» **TASK STATEMENT**: Print exactly the lines below between the line holding "Given: Click the" and the line holding "The height and", inclusive, and nothing more.

» **INPUT**:
• • • • • • •

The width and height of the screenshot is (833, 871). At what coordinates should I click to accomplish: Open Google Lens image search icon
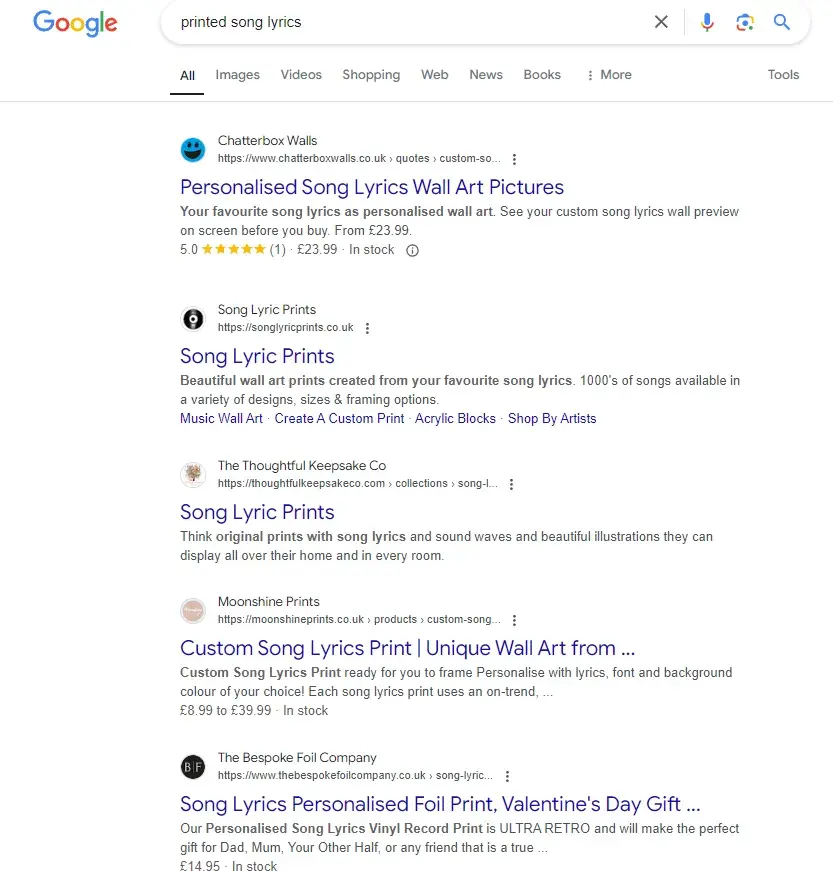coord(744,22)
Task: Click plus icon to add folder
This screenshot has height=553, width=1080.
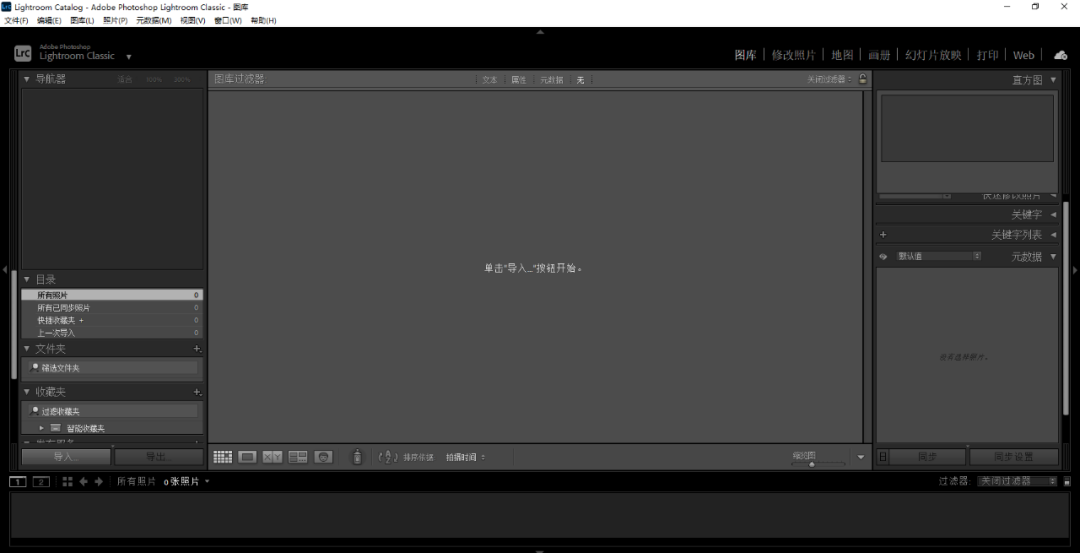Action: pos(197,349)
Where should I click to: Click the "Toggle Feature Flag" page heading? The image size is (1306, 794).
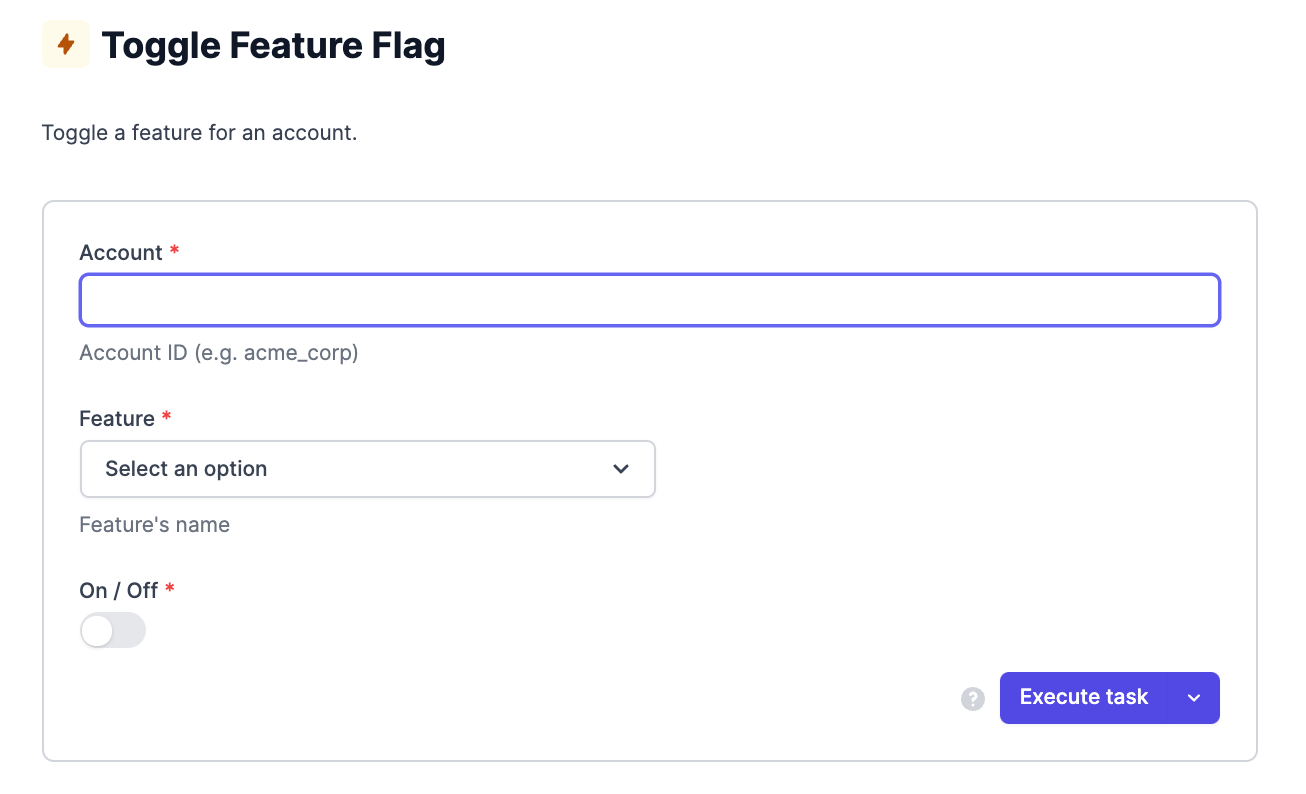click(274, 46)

• • • • • • •

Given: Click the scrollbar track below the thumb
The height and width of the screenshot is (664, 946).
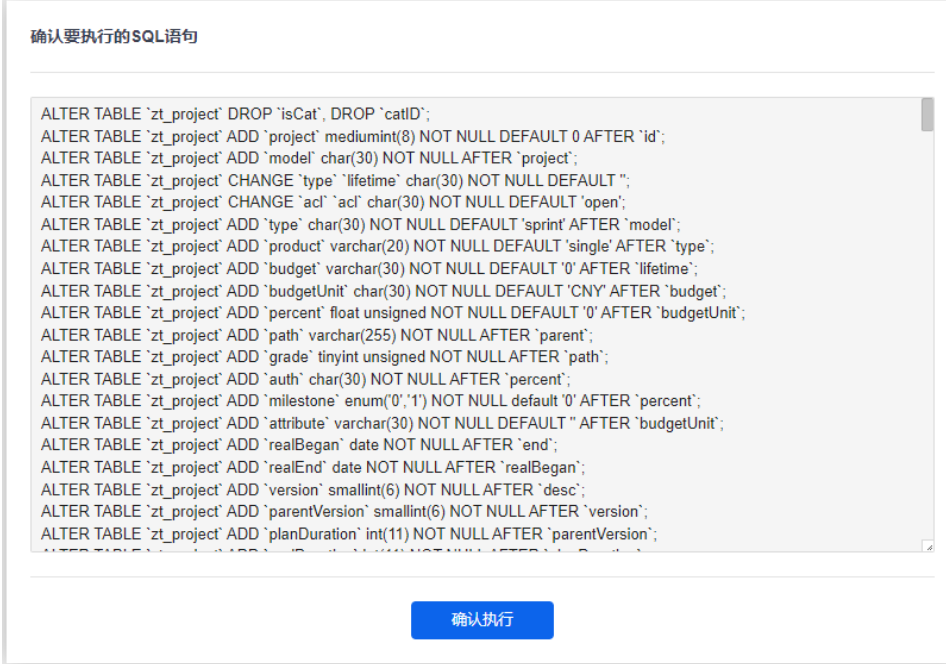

• • • • • • •

» **FINISHED EXERCISE**:
Given: Click the scrollbar track below the thumb
The height and width of the screenshot is (664, 946).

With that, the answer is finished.